The index, now in its 10th year, is a measurement of press freedom on a global scale for the time period of 2011 to 2012.

Its report on the index, which covers 179 countries, also highlighted "many changes" in the list in light of recent events such as the Arab uprisings, which have had "contrasting political outcomes" and mixed impacts on press freedom rankings as a result.

According to the report Tunisia, which is ranked 134th, went up 30 places in RSF's index having given "birth to a democratic regime that has not yet fully accepted a free and independent press", while on the other hand Bahrain dropped by 29 to a ranking of 173, "because of its relentless crackdown on pro-democracy movements, its trials of human rights defenders and its suppression of all space for freedom".
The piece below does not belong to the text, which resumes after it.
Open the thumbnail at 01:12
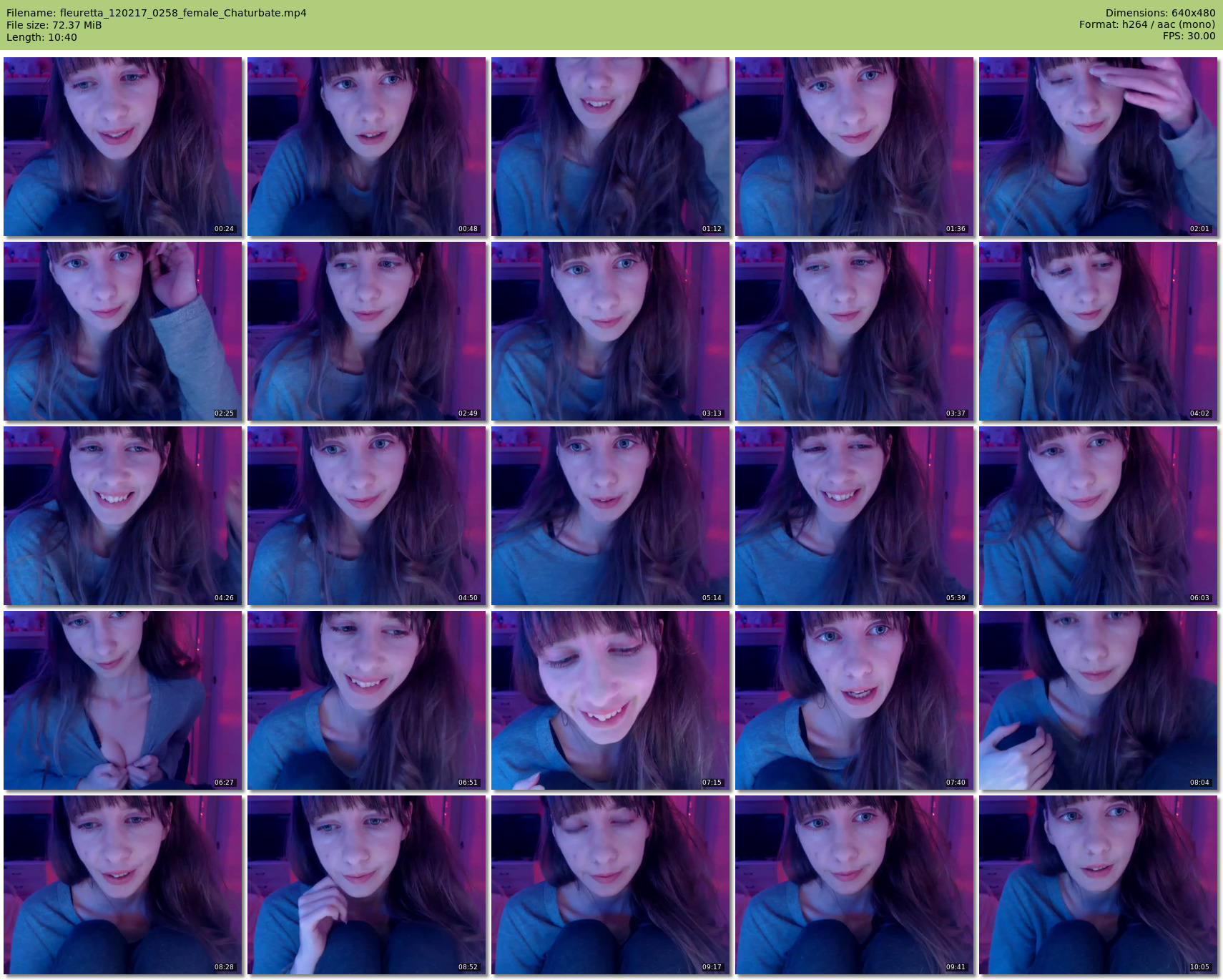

According to the report the most recent index sees Syria, Bahrain and Yemen receive their "worst ever rankings", while Egypt and Libya also fell, by 39 and six places respectively.
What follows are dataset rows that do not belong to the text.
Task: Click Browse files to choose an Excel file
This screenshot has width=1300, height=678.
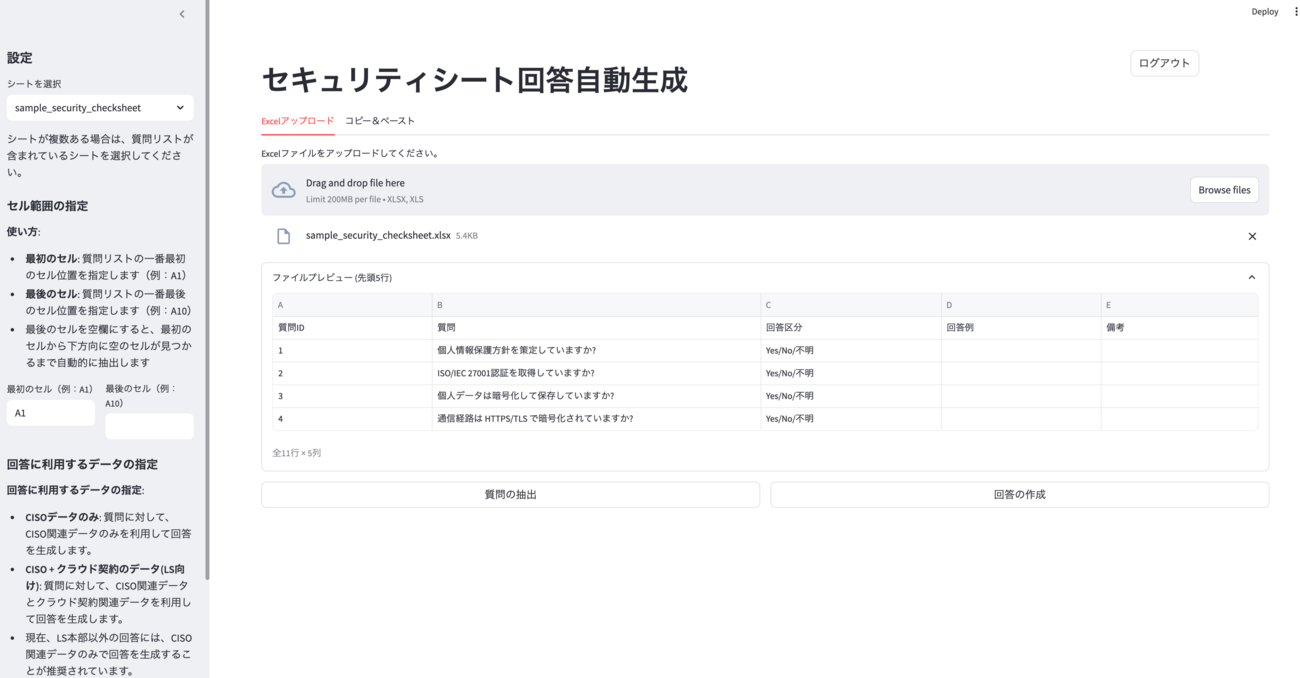Action: tap(1224, 189)
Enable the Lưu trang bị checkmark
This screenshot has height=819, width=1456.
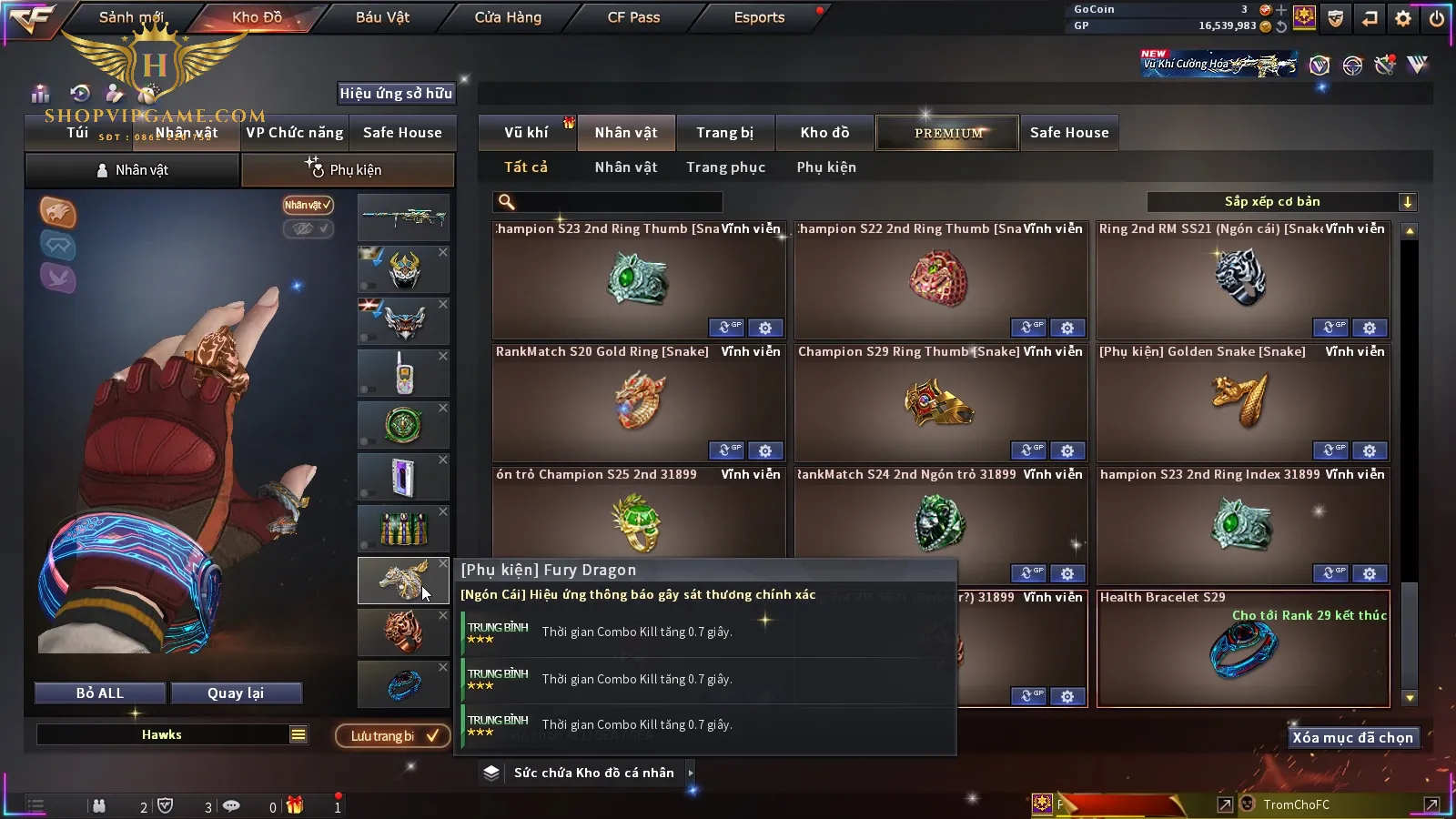[432, 735]
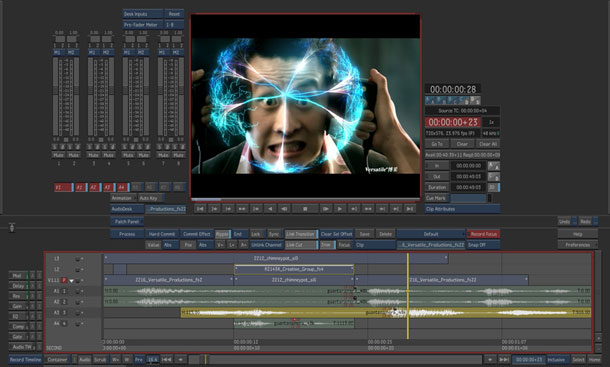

"Crackdown was the word of the year in 2011," RSF added in its report. "Never has freedom of information been so closely associated with democracy.

"Never have journalists, through their reporting, vexed the enemies of freedom so much. Never have acts of censorship and physical attacks on journalists seemed so numerous.

"The equation is simple: the absence or suppression of civil liberties leads necessarily to the suppression of media freedom. Dictatorships fear and ban information, especially when it may undermine them."

At the bottom of the list, above the three lowest countries, were Syria, Iran and China, which RSF describes as seeming "to have lost contact with reality".

In Europe, which in 2010 was said to be seeing a deterioration of press freedom overall, the report warns of a "divergence of some European countries from the rest of the continent".

"Within the European Union, the index reflects a continuation of the very marked distinction between countries such as Finland and Netherlands that have always had a good evaluation and countries such as Bulgaria (80th), Greece (70th) and Italy (61st) that fail to address the issue of their media freedom violations, above all because of a lack of political will."

The report also highlights "little progress from France, which went from 44th to 38th, or from Spain (39th) and Romania (47th)".

As for the Balkans, keen to become part of the EU, "media freedom is a challenge that needs addressing more than ever", the report adds.